The datasets/ directory contains five datasets. If you want to run CoGEE with your own dataset, you need to prepare the files and put them inside this directory so that CoGEE can use it. We explain below how to prepare such files.

Preparing the Dataset File

CoGEE is implemented to work with k-fold cross-validation. So it needs two files per dataset. One containing the training sets and the other containing the test sets. The name of the train and test files should end with -train.xls and -test.xls, respectively.

Each of the train and test files are excel files containing k sheets, one per fold. The sheet names should be unique (fold[n] is recommended as sheet names, with [n] being the fold numbe). Each fold is a table with at least three columns with headers: ID, Effort, and at least one feature column. ID is a unique identification number for a project and Effort is the actual effort for that project. CoGEE looks for these two columns in each fold table to map the dataset to a data structure which is used in evolution and evaluation phases. Every other column will be considered as a feature (independent variable) in the dataset.

There can be multiple feature columns between ID and Effort. ID should contain an integer value, while the Effort and feature values can be integer or double.


All the output files will be created under the directory indicated by the -path parameter. The tool creates a directory named output under this path and creates the output files in that directory. Under the output/ directory, the output files are organized in directories (one per experiment). The directory's name indicates the dataset, evolutionary algorithm, objective(s), the configuration of the evolutionary algorithm, and the number of runs. For instance, "maxwell-NSGA2(SAE,CI)[G250-P100-C0.5-M0.1-R30]" contains the output files for CoGEE experimented on the Maxwell dataset with NSGA-II using two objectives (SAE, and CI), 250 generations, population of size 100, 0.5 cross-over rate and 0.1 mutation rate, 30 runs.

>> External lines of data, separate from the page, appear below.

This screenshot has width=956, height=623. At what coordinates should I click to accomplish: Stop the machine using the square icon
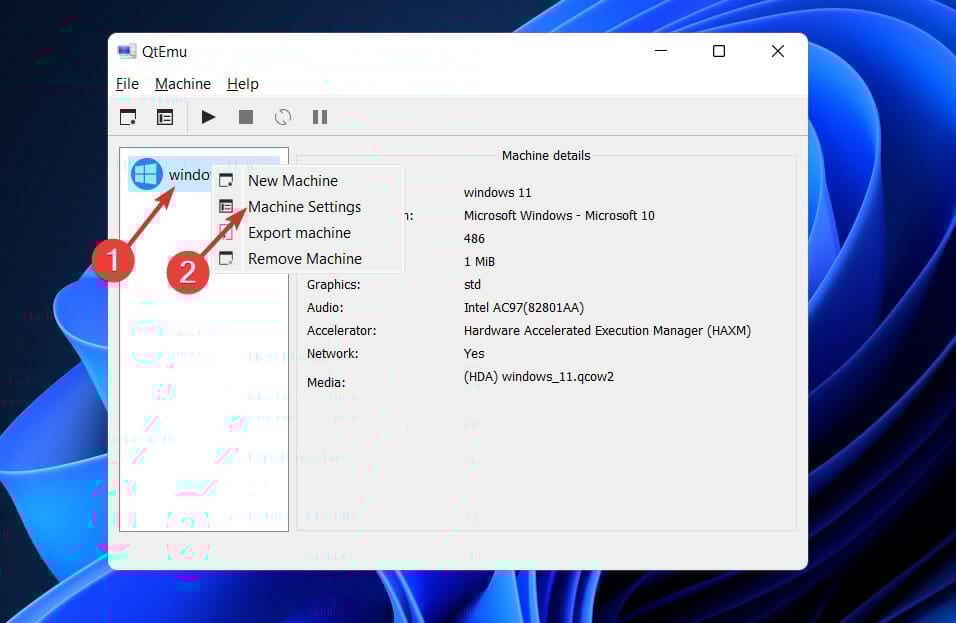[246, 117]
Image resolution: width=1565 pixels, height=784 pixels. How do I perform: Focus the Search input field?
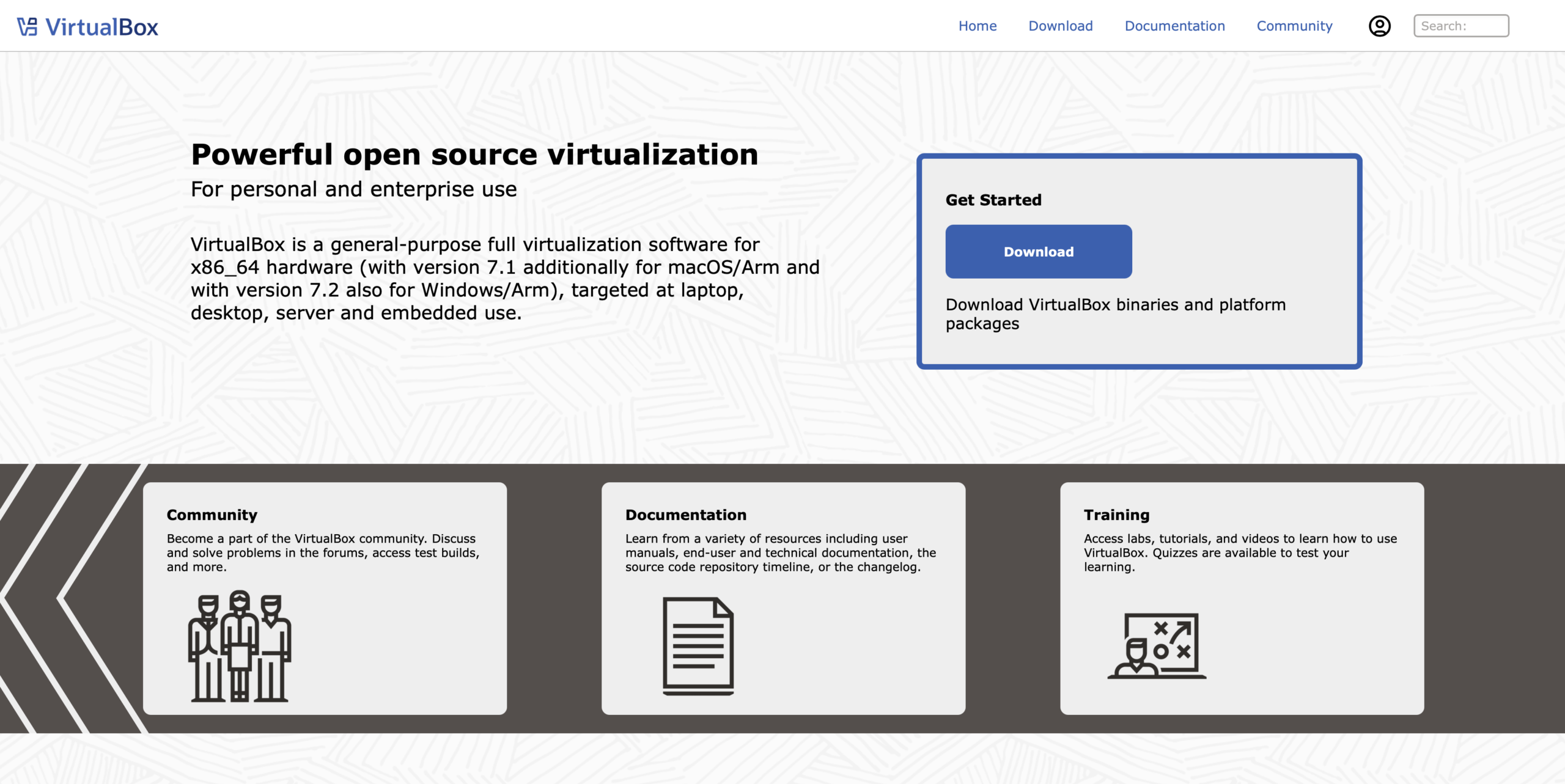click(1460, 26)
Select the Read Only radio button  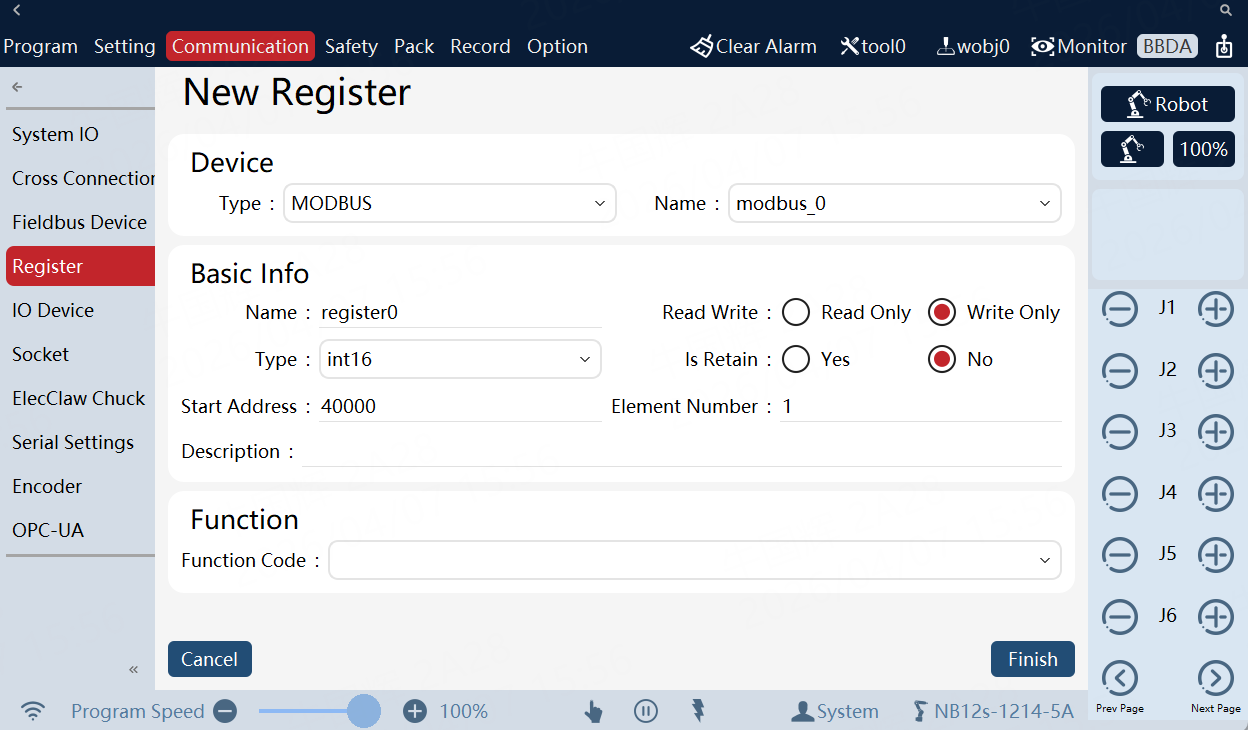(796, 313)
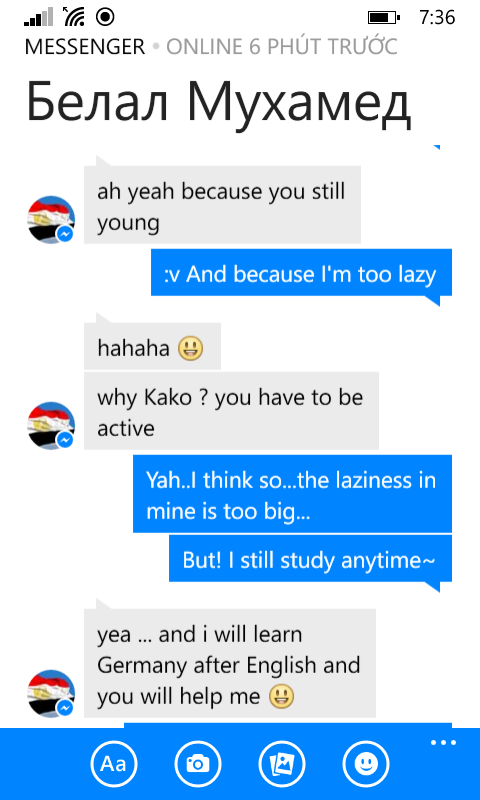The height and width of the screenshot is (800, 480).
Task: Tap the avatar beside 'learn Germany' message
Action: click(51, 694)
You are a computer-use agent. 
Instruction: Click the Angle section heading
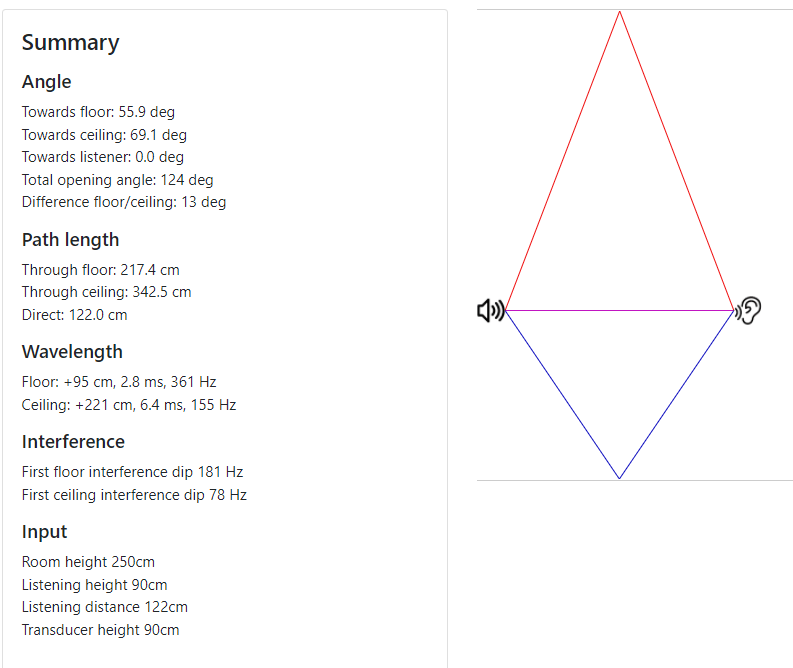tap(47, 82)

The output of the evolutionary effort estimation model building process contains two files per run. One contains the Pareto Front and the other contains the chromosome values. The name of the former ends in -GA-PF.csv and the latter in -GA-VAR.csv.

If the eval option was passed, the tool will evaluate the test set using the non-dominated solutions (models) built in the evolutionary process and will produce two files per experiment (each experiment is running n independent runs on all k folds of a dataset using an algorithm with one configuration).

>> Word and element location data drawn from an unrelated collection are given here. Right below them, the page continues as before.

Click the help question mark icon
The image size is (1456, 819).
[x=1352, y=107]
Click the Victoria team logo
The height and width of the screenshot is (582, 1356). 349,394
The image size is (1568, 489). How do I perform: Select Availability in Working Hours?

The files contain the results of the evaluation per project for each run, reporting the Mean Absolute Error (MAE) and the Median Absolute Error (MdAE) of the prediction for each Project in each Run (name starting with [dataset name]-EvaluationResult-PerProject) and the results of the evaluation per run, reporting Mean/Median MAE, Mean/Median MdAE, and CI of the predictions made by models produced by each run on the test set (name starting with [dataset name]-EvaluationResult-PerRun).

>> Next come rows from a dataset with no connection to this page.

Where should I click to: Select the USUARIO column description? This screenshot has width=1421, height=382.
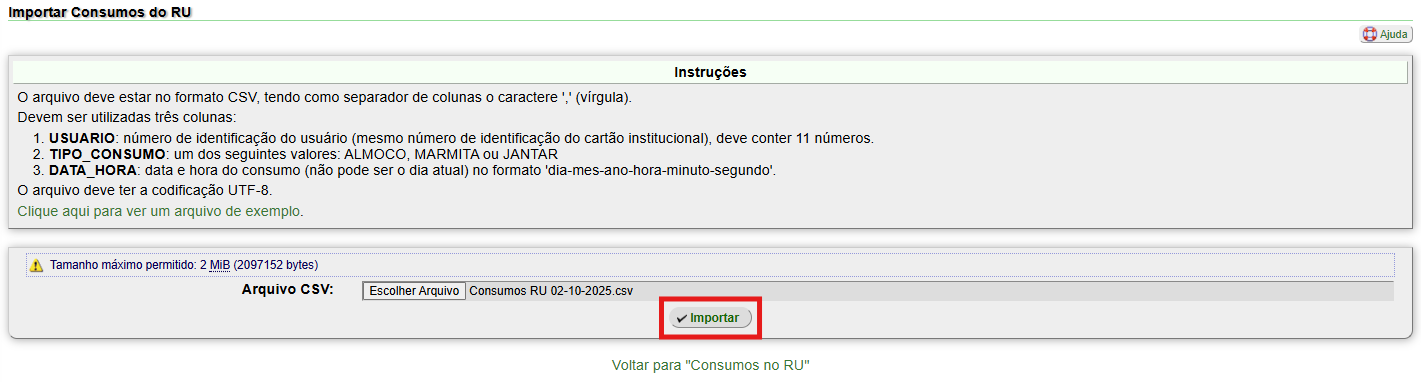[461, 138]
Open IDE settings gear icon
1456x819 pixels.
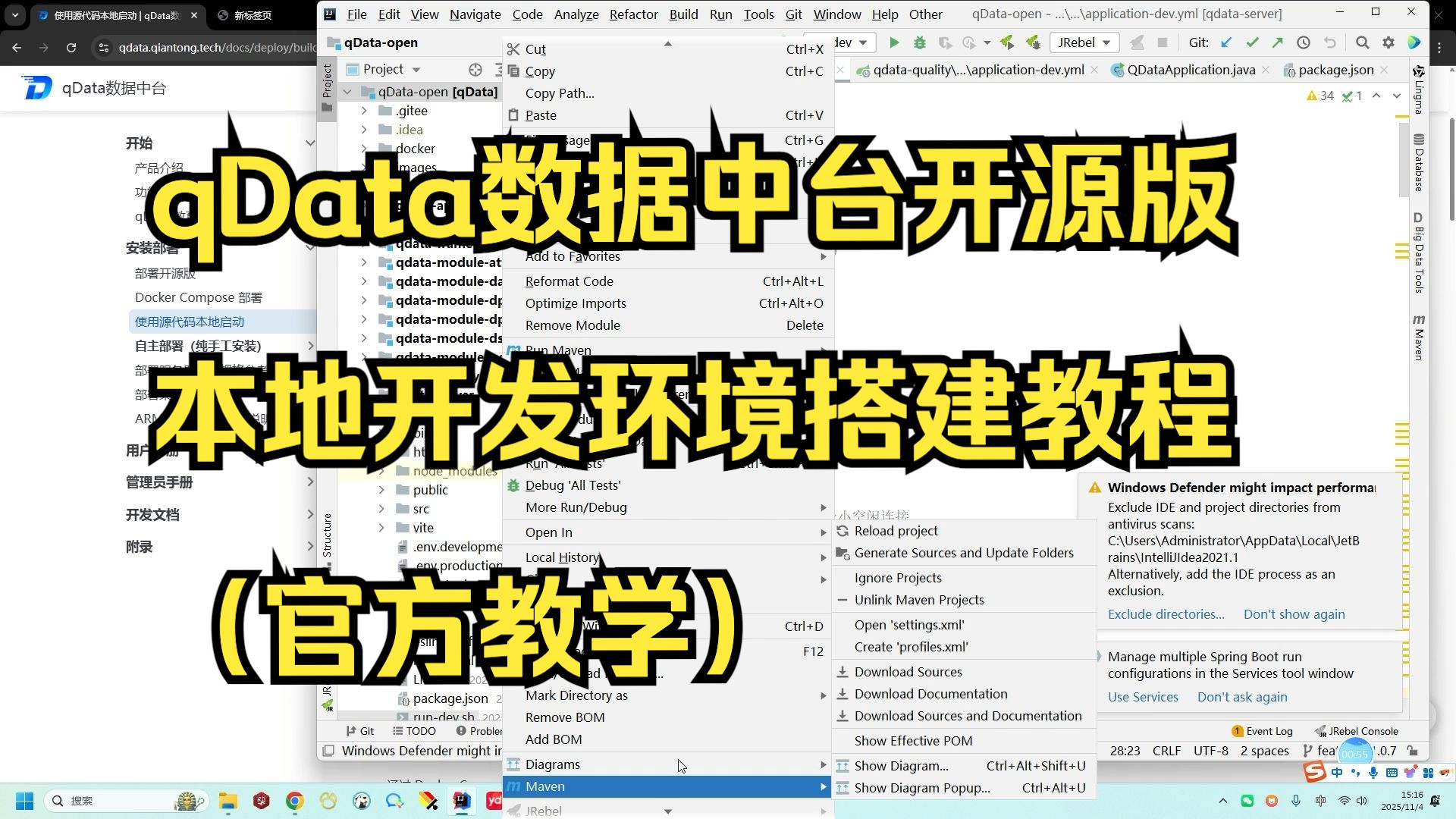coord(1388,43)
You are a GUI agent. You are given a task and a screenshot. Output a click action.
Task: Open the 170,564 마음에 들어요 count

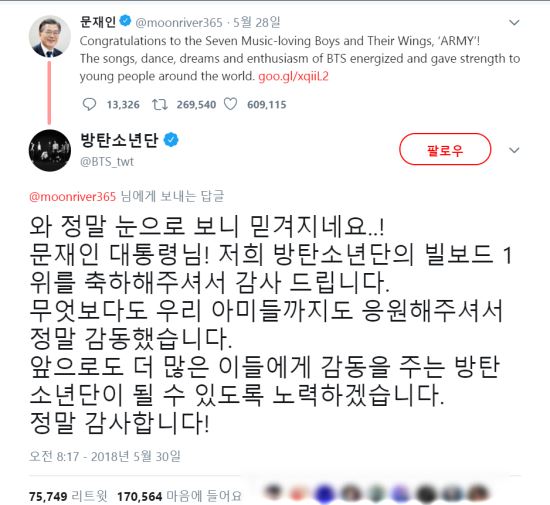click(x=179, y=496)
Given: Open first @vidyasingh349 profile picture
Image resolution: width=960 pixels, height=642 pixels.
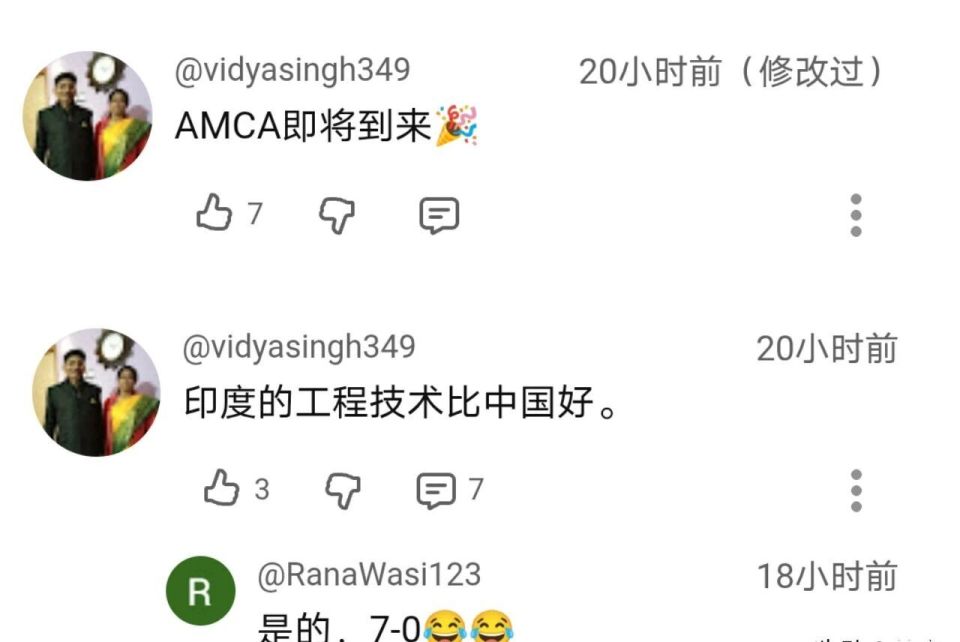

If the pred option was passed, the tool will also produce a file per run containing the predicted effort for each project in the test set, using each of the non-dominated models built in the evolutionary process. The name of these files ends in -Predictions.csv. Each record in the prediction table contains the Project ID, its Actual Effort value, and the predicted effort with each one of the chromosomes in the -GA-VAR.csv file.